TRENTON – New Jersey added 4,000 private-sector jobs, while losing 1,500 public-sector jobs, for a net gain of 2,500 jobs, and saw its unemployment rate in October slip from 9.2 percent to 9.1 percent, the state’s labor department said Thursday.
It continues a three-month streak of steadily decreasing unemployment, according to the department. Since January, the state has added 38,600 jobs. September’s jobs report was revised for the better, adding 6,100 jobs instead of the initial estimate of 5,000 jobs.
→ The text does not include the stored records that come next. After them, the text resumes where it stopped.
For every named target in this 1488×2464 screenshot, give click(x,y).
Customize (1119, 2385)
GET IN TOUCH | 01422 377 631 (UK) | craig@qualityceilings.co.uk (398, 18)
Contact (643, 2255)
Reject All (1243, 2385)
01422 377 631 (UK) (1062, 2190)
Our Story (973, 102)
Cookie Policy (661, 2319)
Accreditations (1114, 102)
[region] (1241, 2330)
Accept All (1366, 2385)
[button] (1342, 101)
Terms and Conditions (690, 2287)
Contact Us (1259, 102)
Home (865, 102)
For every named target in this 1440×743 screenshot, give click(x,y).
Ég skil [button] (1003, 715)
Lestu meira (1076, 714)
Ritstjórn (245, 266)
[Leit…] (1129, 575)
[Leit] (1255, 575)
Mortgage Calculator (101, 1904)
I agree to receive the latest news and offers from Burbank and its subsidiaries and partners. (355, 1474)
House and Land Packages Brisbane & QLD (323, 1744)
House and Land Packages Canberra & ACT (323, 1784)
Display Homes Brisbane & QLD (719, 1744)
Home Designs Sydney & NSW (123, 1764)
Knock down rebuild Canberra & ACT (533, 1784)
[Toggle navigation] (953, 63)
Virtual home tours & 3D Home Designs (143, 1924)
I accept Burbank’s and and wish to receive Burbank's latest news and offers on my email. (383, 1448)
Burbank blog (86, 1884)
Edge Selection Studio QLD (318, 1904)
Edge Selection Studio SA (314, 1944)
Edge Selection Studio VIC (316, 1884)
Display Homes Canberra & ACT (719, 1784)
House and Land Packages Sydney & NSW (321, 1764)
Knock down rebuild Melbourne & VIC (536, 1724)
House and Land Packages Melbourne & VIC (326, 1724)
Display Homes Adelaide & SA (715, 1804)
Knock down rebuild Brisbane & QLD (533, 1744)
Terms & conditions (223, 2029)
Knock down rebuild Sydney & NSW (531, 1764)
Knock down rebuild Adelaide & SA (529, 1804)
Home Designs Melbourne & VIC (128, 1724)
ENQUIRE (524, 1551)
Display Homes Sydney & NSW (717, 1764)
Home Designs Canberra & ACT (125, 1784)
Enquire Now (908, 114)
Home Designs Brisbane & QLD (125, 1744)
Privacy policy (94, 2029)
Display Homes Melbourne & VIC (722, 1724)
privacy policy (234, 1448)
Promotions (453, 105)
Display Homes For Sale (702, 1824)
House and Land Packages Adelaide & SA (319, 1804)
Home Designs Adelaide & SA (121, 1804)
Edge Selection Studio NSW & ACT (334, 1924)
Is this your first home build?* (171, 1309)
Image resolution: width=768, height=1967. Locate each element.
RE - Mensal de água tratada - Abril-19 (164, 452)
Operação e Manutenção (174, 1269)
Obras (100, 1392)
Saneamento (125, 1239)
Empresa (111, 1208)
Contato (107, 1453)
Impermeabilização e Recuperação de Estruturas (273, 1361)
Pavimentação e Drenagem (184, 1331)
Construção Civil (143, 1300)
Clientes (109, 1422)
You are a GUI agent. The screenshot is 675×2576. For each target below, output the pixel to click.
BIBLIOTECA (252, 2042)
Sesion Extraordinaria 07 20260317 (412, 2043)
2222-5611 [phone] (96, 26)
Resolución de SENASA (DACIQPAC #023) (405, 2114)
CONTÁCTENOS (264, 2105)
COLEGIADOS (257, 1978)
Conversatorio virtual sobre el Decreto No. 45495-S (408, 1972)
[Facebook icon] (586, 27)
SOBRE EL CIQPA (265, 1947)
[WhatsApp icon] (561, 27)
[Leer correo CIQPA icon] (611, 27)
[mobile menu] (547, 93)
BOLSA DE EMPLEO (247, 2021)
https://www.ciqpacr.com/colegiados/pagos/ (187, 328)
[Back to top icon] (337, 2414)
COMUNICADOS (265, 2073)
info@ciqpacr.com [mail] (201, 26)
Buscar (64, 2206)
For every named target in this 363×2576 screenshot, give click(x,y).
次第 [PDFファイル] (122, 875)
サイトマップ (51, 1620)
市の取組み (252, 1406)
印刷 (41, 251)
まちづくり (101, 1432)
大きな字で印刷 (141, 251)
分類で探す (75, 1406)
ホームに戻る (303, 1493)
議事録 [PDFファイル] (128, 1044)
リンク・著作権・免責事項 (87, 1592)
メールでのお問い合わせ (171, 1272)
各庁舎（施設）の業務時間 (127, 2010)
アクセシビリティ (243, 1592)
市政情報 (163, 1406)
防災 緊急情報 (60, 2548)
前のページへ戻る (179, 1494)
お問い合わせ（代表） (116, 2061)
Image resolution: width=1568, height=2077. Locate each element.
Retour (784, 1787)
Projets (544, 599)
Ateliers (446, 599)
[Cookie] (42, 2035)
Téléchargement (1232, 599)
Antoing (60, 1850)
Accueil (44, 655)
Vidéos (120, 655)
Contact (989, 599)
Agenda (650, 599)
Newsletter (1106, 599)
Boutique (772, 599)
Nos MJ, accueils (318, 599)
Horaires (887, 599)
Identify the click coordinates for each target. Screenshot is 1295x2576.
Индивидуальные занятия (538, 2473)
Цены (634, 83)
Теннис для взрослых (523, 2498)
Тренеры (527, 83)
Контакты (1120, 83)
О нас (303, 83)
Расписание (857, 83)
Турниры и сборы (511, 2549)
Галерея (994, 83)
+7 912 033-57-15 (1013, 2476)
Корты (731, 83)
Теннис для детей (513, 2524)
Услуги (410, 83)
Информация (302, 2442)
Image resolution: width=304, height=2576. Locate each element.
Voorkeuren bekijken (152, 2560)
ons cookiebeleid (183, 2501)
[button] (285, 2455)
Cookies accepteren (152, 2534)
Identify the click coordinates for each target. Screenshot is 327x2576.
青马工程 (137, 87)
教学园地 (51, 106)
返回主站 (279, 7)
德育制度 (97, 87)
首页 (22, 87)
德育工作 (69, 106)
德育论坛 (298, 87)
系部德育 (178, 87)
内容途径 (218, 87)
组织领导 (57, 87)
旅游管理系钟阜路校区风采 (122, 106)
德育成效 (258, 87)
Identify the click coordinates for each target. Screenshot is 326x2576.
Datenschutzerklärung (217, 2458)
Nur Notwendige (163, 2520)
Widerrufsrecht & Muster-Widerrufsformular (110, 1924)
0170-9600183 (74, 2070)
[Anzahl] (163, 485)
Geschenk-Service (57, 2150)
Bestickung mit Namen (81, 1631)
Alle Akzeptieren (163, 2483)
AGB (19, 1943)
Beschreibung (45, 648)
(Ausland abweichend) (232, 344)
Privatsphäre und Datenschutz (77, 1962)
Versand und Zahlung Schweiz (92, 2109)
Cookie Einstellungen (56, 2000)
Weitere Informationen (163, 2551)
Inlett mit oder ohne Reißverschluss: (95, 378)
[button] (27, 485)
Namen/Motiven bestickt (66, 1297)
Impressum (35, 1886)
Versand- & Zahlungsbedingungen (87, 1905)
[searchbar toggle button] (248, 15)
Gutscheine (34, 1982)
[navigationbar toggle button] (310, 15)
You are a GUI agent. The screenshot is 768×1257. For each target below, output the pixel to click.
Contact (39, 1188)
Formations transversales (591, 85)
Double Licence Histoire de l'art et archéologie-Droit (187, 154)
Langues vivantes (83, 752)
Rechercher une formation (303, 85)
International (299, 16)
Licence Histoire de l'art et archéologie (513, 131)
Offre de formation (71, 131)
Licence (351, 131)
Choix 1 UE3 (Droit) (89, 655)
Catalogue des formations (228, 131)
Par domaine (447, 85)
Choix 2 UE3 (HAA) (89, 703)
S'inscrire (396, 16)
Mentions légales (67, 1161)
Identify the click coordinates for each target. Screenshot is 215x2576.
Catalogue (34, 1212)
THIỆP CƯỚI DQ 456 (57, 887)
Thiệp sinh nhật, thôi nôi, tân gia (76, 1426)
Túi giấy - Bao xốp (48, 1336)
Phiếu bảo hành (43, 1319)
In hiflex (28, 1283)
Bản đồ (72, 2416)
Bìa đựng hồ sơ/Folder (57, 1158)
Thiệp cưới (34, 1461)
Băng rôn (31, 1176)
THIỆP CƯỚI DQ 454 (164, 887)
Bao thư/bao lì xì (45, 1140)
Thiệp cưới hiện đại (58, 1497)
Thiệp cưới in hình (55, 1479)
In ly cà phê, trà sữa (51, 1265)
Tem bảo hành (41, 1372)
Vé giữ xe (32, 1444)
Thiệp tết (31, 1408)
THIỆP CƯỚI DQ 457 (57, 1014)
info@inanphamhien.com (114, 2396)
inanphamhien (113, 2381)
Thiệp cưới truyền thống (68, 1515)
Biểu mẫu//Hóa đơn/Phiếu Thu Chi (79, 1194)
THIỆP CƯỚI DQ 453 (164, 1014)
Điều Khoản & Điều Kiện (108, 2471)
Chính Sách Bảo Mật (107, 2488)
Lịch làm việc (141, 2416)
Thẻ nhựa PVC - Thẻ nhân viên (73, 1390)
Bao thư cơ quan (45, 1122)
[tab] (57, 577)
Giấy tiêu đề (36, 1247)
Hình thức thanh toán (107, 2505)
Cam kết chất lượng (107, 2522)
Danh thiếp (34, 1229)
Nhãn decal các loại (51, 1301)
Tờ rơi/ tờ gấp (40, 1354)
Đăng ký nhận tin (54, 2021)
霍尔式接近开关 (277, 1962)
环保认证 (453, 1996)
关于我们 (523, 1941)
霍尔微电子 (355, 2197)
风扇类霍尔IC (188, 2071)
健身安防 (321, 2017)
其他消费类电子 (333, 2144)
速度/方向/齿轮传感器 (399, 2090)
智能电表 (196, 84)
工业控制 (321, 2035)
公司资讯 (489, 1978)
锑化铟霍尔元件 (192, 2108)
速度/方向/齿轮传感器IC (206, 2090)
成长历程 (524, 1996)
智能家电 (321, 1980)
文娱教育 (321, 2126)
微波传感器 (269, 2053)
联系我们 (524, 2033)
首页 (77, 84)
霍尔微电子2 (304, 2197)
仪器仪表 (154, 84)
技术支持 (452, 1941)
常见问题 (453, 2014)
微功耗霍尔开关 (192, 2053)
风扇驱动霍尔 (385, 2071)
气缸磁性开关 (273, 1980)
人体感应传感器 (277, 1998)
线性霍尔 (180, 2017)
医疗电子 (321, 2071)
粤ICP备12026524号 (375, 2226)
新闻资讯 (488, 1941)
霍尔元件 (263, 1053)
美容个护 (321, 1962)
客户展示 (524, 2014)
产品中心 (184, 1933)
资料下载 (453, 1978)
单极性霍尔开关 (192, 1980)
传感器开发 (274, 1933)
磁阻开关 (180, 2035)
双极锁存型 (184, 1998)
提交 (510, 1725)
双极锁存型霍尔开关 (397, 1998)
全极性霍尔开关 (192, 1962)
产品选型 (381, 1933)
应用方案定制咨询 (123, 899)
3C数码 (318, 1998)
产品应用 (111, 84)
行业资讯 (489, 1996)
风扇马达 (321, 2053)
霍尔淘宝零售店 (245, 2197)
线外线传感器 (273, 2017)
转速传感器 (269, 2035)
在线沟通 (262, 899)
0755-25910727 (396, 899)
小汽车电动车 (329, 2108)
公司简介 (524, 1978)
“The rebound in the job count in October, along with the drop in the unemployment rate, suggests that the state’s economy continues to move forward. The pace of improvement is much less than we all desire, but we are going the right way,” said Charles Steindel, chief economist for the state Treasury Department.
The industries that saw the largest job gains last month included educational and health services (+2,600), manufacturing (+1,500), trade, transportation and utilities (+600), and professional and business services (+500).
Job losses occurred in information (-1,600), leisure and hospitality (-1,100), financial activities (-700) and construction (-700).
Over the month, public-sector employment was lower by 1,500 with contraction at the state government (-2,000) level overshadowing a gain of 500 in local government.
Senate President Steve Sweeney (D-3) of West Deptford, said the lower unemployment rate shows recently enacted policies are bearing fruit.
“Today’s unemployment figures show that the path of cutting taxes for small businesses is the right course to fuel our economic recovery,” Sweeney said. “We are starting to see results from the measures we took earlier this year in the Legislature.
“But we can’t let up now,” the senate president added. “Over the coming weeks, our main focus will remain squarely on righting our state’s economy, with bipartisan and broad-based initiatives to grow jobs not just now, but well into the future. If Governor Christie can come out and support our bipartisan measures, there is no telling how much we can get done.”